(Stored records)
=====

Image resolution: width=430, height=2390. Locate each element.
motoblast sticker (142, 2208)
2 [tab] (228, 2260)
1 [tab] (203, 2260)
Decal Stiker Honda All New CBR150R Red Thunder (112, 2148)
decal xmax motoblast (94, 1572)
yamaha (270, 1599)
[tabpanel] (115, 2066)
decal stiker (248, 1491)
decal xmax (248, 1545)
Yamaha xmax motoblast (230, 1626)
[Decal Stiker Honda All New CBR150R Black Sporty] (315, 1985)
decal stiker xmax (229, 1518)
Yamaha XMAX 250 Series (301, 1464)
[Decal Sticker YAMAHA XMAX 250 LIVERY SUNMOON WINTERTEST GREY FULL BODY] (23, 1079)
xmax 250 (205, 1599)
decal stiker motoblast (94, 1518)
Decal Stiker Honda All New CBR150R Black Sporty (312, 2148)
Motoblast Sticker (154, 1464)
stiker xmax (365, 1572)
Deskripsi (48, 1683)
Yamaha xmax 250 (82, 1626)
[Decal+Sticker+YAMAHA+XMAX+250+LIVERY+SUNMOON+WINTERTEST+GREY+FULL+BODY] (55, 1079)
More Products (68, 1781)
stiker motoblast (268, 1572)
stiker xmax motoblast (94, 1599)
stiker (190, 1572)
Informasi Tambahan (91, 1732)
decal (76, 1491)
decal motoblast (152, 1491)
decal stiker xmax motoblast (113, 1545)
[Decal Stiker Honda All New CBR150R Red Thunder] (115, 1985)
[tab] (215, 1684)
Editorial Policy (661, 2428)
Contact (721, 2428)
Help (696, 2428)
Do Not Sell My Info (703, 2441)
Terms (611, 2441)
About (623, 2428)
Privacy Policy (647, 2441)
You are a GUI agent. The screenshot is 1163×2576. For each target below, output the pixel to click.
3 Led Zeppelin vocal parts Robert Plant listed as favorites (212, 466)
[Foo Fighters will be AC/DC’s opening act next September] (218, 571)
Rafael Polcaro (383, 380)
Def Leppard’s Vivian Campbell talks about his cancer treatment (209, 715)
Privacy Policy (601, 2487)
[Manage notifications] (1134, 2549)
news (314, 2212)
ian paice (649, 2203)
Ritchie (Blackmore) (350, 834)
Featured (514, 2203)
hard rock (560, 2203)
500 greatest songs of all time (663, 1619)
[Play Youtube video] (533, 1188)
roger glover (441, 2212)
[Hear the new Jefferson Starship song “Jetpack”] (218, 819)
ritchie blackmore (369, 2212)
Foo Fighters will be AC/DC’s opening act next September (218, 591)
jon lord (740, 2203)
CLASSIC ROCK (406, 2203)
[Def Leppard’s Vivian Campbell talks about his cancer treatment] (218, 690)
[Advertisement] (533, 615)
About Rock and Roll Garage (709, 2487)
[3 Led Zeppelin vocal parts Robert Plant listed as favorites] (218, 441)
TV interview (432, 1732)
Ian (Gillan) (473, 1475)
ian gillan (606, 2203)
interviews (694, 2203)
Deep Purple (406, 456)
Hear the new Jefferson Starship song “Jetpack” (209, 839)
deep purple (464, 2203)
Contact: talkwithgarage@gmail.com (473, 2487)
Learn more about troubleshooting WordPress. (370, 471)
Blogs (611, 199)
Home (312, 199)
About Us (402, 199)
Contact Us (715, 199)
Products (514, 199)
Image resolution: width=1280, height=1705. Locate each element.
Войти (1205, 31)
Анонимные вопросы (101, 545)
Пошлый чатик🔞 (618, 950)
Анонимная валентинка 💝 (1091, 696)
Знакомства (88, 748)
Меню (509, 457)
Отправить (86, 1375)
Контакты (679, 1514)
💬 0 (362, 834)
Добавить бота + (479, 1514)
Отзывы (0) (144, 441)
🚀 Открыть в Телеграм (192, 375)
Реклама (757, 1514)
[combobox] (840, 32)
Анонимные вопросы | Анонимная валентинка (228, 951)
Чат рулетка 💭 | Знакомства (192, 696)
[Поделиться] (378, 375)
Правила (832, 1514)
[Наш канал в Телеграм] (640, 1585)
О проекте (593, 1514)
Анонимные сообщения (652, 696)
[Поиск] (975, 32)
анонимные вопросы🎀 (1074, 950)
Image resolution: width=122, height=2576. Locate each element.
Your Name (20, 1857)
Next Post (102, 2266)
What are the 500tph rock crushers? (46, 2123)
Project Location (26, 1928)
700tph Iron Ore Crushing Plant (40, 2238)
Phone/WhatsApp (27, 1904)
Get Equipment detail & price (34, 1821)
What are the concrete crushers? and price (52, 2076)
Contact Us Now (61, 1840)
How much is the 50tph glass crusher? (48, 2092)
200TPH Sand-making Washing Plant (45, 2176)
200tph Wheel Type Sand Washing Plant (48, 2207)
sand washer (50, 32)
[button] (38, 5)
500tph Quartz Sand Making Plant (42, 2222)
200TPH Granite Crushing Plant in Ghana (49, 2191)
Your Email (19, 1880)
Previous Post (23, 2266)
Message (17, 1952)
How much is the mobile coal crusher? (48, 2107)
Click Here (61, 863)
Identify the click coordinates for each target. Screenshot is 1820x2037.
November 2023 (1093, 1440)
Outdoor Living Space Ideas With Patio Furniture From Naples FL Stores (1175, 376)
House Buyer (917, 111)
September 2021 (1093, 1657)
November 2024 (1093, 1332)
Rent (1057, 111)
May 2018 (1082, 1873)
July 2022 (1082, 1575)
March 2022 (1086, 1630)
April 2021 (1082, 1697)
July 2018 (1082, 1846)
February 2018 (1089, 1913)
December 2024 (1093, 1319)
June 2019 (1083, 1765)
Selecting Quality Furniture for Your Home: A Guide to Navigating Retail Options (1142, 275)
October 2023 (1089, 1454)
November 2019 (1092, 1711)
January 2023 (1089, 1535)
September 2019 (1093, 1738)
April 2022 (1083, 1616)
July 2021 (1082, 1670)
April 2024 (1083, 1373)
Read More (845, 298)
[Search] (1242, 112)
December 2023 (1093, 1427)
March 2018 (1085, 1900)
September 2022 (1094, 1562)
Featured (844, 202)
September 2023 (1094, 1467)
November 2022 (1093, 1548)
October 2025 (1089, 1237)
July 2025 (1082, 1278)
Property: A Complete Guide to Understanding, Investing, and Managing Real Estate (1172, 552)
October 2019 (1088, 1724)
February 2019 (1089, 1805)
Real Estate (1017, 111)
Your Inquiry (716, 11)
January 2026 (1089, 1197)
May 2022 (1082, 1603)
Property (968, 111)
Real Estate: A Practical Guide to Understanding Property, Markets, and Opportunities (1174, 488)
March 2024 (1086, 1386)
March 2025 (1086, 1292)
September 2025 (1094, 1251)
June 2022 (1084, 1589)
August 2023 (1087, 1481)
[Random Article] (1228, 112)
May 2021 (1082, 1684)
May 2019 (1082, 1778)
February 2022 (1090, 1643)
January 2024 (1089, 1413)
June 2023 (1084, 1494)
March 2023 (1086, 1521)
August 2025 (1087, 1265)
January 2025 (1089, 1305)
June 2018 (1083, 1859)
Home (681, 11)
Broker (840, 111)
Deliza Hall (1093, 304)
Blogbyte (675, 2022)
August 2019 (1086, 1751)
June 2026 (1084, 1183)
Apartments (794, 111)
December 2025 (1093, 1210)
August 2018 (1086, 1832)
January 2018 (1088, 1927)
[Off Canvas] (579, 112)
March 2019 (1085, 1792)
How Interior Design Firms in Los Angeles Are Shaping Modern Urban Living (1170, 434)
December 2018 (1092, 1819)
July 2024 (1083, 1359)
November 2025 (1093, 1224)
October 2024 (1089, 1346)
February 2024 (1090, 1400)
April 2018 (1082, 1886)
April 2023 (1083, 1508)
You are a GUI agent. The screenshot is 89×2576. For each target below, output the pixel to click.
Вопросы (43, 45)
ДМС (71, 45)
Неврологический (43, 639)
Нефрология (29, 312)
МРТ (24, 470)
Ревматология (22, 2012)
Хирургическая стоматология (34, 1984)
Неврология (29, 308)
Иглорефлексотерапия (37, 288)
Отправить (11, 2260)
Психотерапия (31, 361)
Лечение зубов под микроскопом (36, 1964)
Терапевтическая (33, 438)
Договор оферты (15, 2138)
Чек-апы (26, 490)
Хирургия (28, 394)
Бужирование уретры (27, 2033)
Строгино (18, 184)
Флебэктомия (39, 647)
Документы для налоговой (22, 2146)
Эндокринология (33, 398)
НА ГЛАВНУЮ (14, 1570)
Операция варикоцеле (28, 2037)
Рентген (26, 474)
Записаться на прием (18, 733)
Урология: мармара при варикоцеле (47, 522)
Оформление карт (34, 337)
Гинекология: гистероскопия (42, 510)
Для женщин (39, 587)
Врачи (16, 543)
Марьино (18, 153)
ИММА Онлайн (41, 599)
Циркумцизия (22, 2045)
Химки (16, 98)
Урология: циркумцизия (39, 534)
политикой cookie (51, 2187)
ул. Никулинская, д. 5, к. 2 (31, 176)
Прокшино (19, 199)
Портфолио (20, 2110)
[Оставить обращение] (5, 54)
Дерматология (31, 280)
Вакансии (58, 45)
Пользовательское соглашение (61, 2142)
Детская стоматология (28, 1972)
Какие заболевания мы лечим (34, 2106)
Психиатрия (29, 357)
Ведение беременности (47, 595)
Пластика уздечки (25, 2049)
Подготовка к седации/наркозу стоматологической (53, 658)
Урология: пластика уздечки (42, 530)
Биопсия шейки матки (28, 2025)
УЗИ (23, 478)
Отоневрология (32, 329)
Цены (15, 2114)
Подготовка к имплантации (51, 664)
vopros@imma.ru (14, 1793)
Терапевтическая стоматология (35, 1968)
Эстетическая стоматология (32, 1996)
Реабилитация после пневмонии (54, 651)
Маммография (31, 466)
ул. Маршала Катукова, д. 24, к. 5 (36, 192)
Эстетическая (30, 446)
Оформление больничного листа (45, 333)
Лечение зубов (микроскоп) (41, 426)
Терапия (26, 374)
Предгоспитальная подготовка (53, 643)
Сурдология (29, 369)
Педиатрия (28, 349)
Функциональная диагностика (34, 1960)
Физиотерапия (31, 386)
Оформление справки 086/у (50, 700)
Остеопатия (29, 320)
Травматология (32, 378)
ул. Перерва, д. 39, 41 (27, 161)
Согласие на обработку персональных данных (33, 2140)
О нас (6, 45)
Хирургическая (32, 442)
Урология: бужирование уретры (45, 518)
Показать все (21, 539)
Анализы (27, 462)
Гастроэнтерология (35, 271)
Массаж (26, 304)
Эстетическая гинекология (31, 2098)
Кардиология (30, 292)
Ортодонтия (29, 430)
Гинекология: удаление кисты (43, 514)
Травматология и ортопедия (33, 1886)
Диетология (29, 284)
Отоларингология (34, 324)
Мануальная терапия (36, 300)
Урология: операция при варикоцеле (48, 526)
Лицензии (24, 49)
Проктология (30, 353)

=====

_EXERCISE AIM_. Given the data above, which lines hold the string "Campbell"? Return them.

_ANSWER FOR THIS EXERCISE_.
Def Leppard’s Vivian Campbell talks about his cancer treatment (209, 715)
[Def Leppard’s Vivian Campbell talks about his cancer treatment] (218, 690)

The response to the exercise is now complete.